## DATA TO PROCESS
+ + +
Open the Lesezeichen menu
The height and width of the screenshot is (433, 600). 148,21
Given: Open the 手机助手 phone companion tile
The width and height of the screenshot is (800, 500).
+ + +
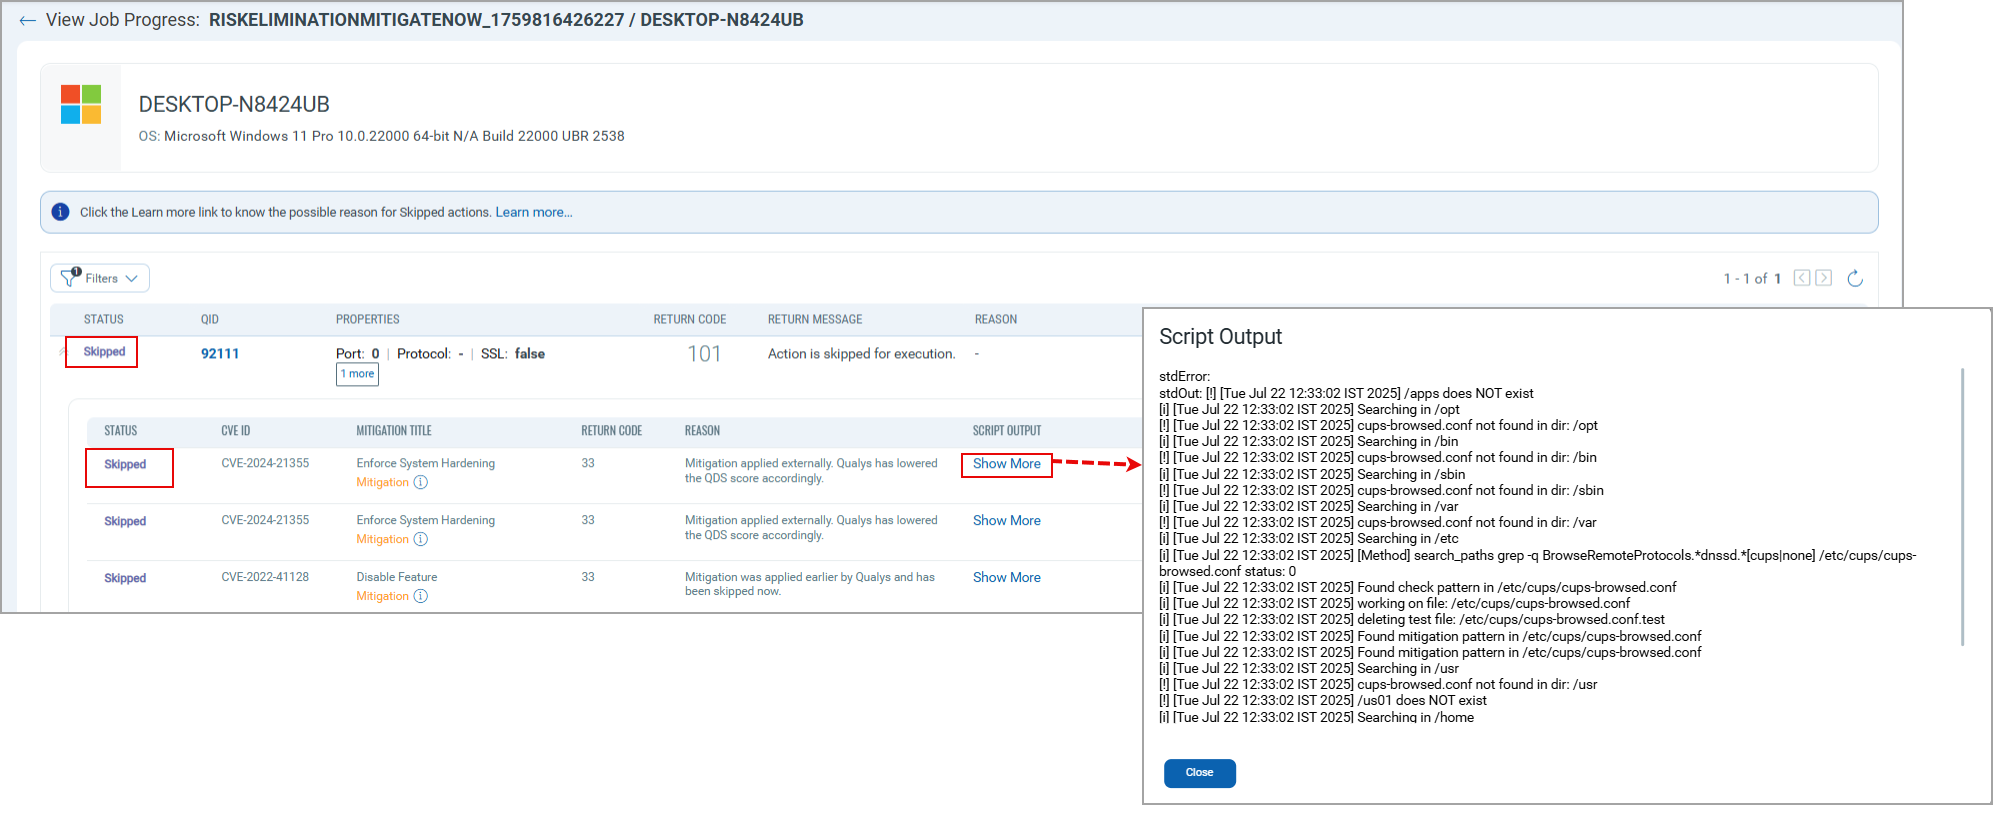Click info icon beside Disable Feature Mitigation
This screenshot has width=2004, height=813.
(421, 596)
+ + +
## EXERCISE INSTRUCTIONS
Beginning with the line that has "Open the Lesezeichen menu" and ending with the line that has "The width and", set down the lines above exactly and include no others.

## RESPONSE AREA
Open the Lesezeichen menu
The height and width of the screenshot is (433, 600). 148,21
Given: Open the 手机助手 phone companion tile
The width and height of the screenshot is (800, 500).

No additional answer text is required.